The on-again, off-again effort to deport the elder Artukovic, implicated in the deaths of six hundred thousand Roma, Serbians, and Jews when he served as the interior minister in the Nazi puppet state in Croatia, was one of the longest immigration cases in U.S. history, stretching back three decades to the early 1950s. Rad was just a toddler, three years old, playing with a red fire truck in the back of a Los Angeles courtroom, when his father—his arms in handcuffs raised triumphantly over his head to the cheers of his Yugoslavian supporters—made his very first court appearance
in the deportation case in 1951. Whether Rad actually remembered the fire truck, or had simply been told about the scene so many times that he felt he had, was unimportant. What mattered was that he was at his accused father’s side every step of the way, every phase of the fight, for the next thirty-five years. He never seriously doubted his father’s innocence, no matter what the federal prosecutors said about him. As a boy of eleven, Rad posed with his exuberant father for a newspaper photo after Artukovic won a critical court decision blocking his deportation in 1959. Years later, as a young stockbroker in the 1980s, Rad would sneak off the trading floor at the Pacific Stock Exchange and head to the nearby Los Angeles courthouse for dozens of immigration hearings in his father’s never-ending case. And after the elder Artukovic was finally extradited to Yugoslavia in 1986 on war crimes charges, Rad made repeated trips to Europe to prepare for a trial he regarded as “a kangaroo court.”

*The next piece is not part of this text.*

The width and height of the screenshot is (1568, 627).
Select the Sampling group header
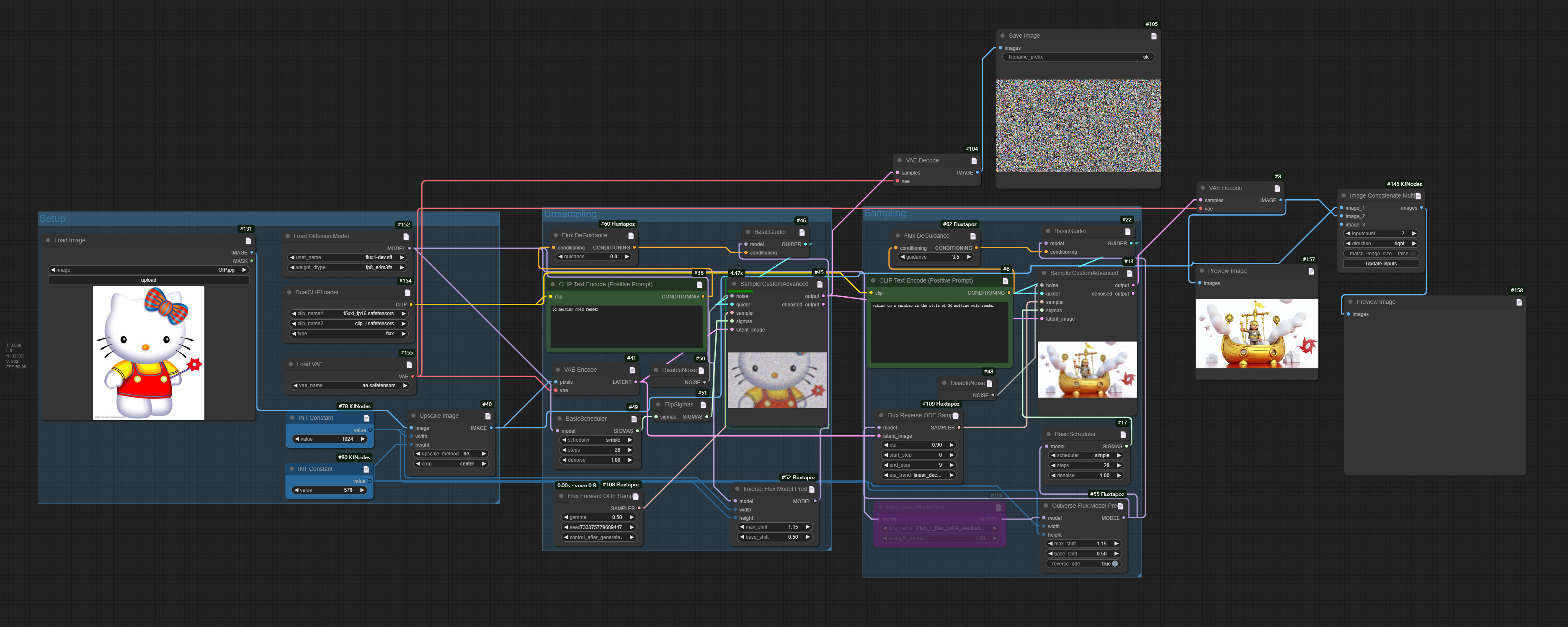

Even long after his father died in a Yugoslavian prison while awaiting execution by firing squad, Rad kept up the fight, writing letters, meeting with federal officials, and filling file cabinets in his Southern California home with records on wartime Croatia and his father. Every scrap of paper he found, every official he contacted, he believed, could be the breakthrough he needed to exonerate his father posthumously. His father, he believed, was simply an administrator in the Nazi puppet state, a figurehead with no real authority to send anyone to their death. He wrote once to Allan Ryan, the Justice Department prosecutor, to lay out his case for his father’s innocence one more time. Ryan was sympathetic but left no doubt he still considered Rad’s father a brutal war criminal. “Unfortunately,” Ryan wrote in response to Rad, “in prosecutions of this kind, the family inevitably suffers.”

Let it go, friends would tell Rad. But he never would. Bright moments were few in the decades that Rad spent trying to exonerate his father. One came, oddly enough, from one of his father’s most ardent accusers. Irv Rubin, the militant leader of the Jewish Defense League in Los Angeles, staged raucous protests at Artukovic’s many deportation proceedings, denouncing his defenders as “Nazi pigs,” or worse. Artukovic’s supporters would sit on one side of the courtroom, Rubin and his accusers on the other, with shouting matches breaking out during recesses and at dueling press conferences staged on the courthouse steps at the end of each day. Rad, a seminary student in high school, pulled Rubin aside and told the militant Jewish leader that he hoped to reach a peace of sorts with his rival, or at least an understanding. Rubin seemed to appreciate the gesture. “You’re an honorable son,” Rubin told Rad. “I hate your dad,
but you’re an honorable son, and my faith teaches me that’s something to be respected.”

 

In the beginning, Gus von Bolschwing was just like Rad Artukovic and Aslan Soobzokov and Diane Lavoie and all the other children whose fathers were accused of being Nazis. Gus, too, wanted badly to believe
his father was an innocent victim, a man wrongly accused, not the monstrous Eichmann aide that prosecutors made him out to be. He wanted to believe that the stories his father told him as a child about fighting Hitler and the Nazis in the underground movement were all true. He wanted to believe that his father was an honest man. Yet the day came when Gus von Bolschwing simply stopped believing.